### Exercise instructions
Please repeat exactly the lines from the one containing "Task: Open the" through the last line of the records, both included, and nothing else, leaving out any pictures.

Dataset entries
********
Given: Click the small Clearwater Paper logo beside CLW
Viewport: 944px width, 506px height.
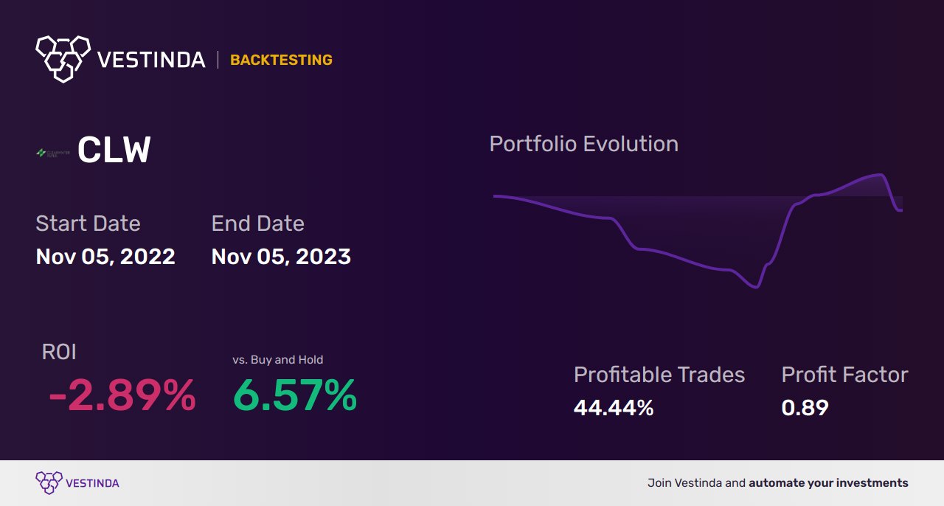Looking at the screenshot, I should [x=53, y=153].
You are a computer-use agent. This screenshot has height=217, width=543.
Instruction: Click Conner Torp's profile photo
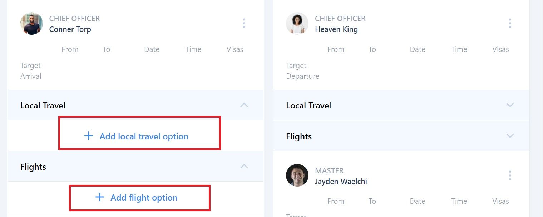click(x=31, y=24)
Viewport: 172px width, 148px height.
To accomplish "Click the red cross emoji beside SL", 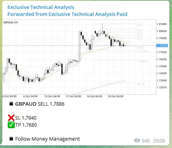I will click(x=11, y=118).
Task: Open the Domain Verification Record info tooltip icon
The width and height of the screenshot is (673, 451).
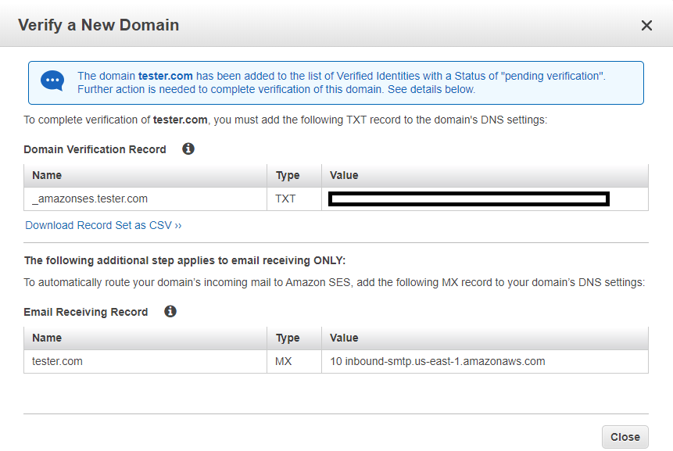Action: point(188,149)
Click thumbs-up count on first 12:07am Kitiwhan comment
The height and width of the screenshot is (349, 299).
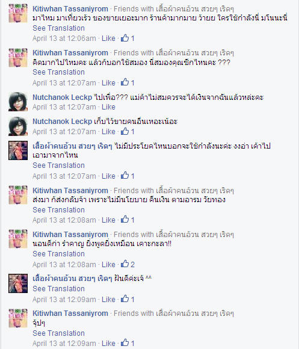(132, 83)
********
### Output for this exercise
Task: Open the Domain Verification Record info tooltip icon
The width and height of the screenshot is (673, 451).
Action: point(188,149)
Click thumbs-up count on first 12:07am Kitiwhan comment
The height and width of the screenshot is (349, 299).
(132, 83)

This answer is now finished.